I've been suggested to ask here instead of stackoverflow, so here I am.
I'd like to encrypt the data of my application that uses a custom protocol I've created. I know about TLS and other protocols but I just want to do a basic encryption. The following code is C++, please ask me if you need any help to understand it.
My protocol is something like:
template<uint16_t thePayloadLength>
struct MyProtocolHeader{
uint16_t startOfFrame = 0xFFFF; // Protocol signature
uint16_t version;
uint8_t src;
uint8_t dst;
uint16_t payloadLength = thePayloadLength;
uint8_t payload[thePayloadLength];
}; // the template part probably is going to disappear (too much code bloat)
My idea is to create two functions like:
template<uint16_t thePayloadLength
/*EncryptedData*/ encrypt(const MyProtocolHeader<thePayloadLength>& plain);
template<uint16_t thePayloadLength
MyProtocolHeader<thePayloadLength> decrypt(const /*EncryptedData*/& encryptedData);
that basically just do an encryption / decryption of my protocol struct. Then I can send the "EncryptedData" as a payload of an header like the following:
struct EncryptedProtocol{
uint16_t startOfFrame = 0xAAAA;
uint16_t version;
uint16_t sequenceNumber; // can be useful for UDP
uint16_t length; // lenght of the encrypted payload
};
// Encrypted payload here
I was thinking to use AES-GCM as encryption algorithm with the shared key already known by all the applications.
What do you think about it?
[EDIT] all the applications are outside Internet and they all know the public keys of all the other applications.
[EDIT2]
would you only feed the plaintext part to AES-GCM?
Yes. An alternative would be to add random bytes but I'd like to do something not complicated to implement that guarantees some kind of protection.
Would you make use of the Associated Data input?

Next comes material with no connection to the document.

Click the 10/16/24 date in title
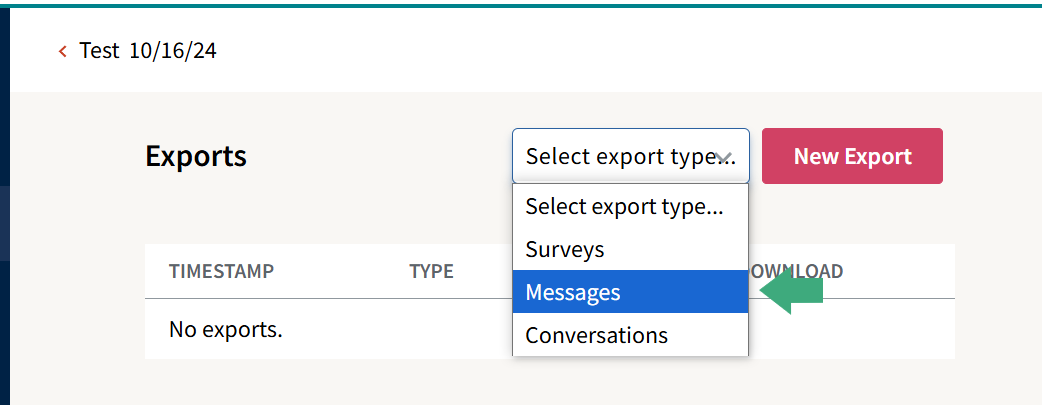 173,51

Yes, if I recall correctly AES-GCM should provide that
Is the shared key static / negotiated for a "connection"?
The first version will make use of pre-shared keys, so no need to negotiate the key. For a future version I was thinking to get the RSA shared key creating a new protocol that will use RSA. All the applications will be configured by an administrator that will "install" the public keys of all the other applications.
Just to clarify, TLS seems too general-purpose and bulky to implement (OpenSSL seems really messy for instance), and I just wanted to add a basic encryption scheme to my application. What I'd like to know is if this design can satisfy that requisite and how good can be considered from a security point's of view.
[edit3] Totally open to suggestions if something similar already exists.